I'm have to discuss this patch upstream, as I'm not 100% sure about some variables. As the Slowpath is definitively broken WRT some others, this shouldn't create any regressions, though.

Results here (Radeon 7500):
Slow path (Framebuffer width < Pixmap width): 37ms
Fast path (Framebuffer width >= Pixmap width):
   without patch:   900-1200ms
   with patch:      1-1.2ms

Acceleration factor: approx. 1000   =-)
Comment 62 Matthias Hopf 2006-02-02 17:59:07 UTC
Stefan, please apply to stable.


From the Xorg bugzilla #4320:
> This makes a lot of sense.  As Keith and Carl mentioned once, there is code in
> the server-side implementation of RENDER that needs to detect that it is copying
> a non-alpha pixmap to another pixmap, and it can just use CopyArea instead of
> copying the pixels by hand.

Actually, that is (partially) already done in XComposite, Cairo only hit a
corner case that wasn't accelerated.

I would call this a bug in Cairo as well, 1st) because it uses PictOpOver with a source without alpha and without a mask (should do PictOpSrc in this case), 2nd) because it enables repeat even for 1:1 copies.

Anyone willing to report this to Cairo guys? I know David is working on glitz,
but this should be detected and worked around earlier in the library.
Comment 63 Federico Mena Quintero 2006-02-02 19:48:46 UTC
Thanks for following up in https://bugs.freedesktop.org/show_bug.cgi?id=4320, Matthias - we are making excellent progress there.

In the meantime, I'll attach a patch which works around this for our gtk2 package.  With this, my Nautilus desktop is fast again.
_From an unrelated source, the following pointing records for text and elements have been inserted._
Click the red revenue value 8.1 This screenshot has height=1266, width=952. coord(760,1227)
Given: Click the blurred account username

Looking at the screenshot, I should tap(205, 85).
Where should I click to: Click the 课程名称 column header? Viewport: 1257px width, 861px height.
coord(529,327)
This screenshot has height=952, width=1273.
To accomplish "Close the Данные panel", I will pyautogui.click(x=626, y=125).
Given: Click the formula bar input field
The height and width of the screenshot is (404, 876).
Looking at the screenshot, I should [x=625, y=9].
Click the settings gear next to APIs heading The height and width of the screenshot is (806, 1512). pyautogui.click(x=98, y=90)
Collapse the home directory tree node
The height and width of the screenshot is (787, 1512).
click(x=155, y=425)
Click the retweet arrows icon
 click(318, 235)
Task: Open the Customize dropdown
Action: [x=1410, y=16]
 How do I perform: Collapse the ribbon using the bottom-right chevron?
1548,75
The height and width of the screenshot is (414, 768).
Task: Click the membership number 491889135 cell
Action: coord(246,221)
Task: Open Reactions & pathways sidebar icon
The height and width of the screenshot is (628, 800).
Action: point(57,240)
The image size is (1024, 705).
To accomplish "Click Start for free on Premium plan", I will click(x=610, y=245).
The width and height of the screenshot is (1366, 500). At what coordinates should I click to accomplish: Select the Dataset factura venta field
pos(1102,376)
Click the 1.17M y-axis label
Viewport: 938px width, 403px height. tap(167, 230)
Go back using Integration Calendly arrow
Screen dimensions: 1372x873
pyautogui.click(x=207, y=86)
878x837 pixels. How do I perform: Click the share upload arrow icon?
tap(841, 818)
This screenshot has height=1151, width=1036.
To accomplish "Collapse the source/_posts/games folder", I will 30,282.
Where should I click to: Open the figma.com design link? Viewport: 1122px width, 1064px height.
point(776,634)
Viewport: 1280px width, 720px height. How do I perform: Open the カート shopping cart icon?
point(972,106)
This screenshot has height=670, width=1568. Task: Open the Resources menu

Summary: CAIRO_EXTEND_REPEAT with a source pixmap pattern and a destination pixmap surface is slow because of bugs in Cairo and XRENDER.  The patch makes GTK+ turn on REPEAT only when absolutely necessary.
Comment 64 Federico Mena Quintero 2006-02-02 19:53:24 UTC
Created attachment 66252 [details]
gtk2-117163-cairo-repeat-pattern-workaround.diff
Comment 65 Federico Mena Quintero 2006-02-02 20:38:28 UTC
Submitted to autobuild; this will be in gtk2-2.8.10-7.
Comment 66 Federico Mena Quintero 2006-02-03 01:33:34 UTC
Damn.  My patch works when you log in, and then it varies between working and not working depending on how full of pixmaps the video card becomes as you use your session.
Comment 67 Stefan Dirsch 2006-02-03 09:25:30 UTC
Matthias' patch is submitted now for Beta4. --> FIXED
Comment 68 Federico Mena Quintero 2006-02-03 21:27:04 UTC
Created attachment 66427 [details]
Updated gtk2-117163-cairo-repeat-pattern-workaround.diff

I'll put this updated patch in our gtk2 package.  It fixes an offsetting problem with the previous patch, and falls back to known-to-be-fast code.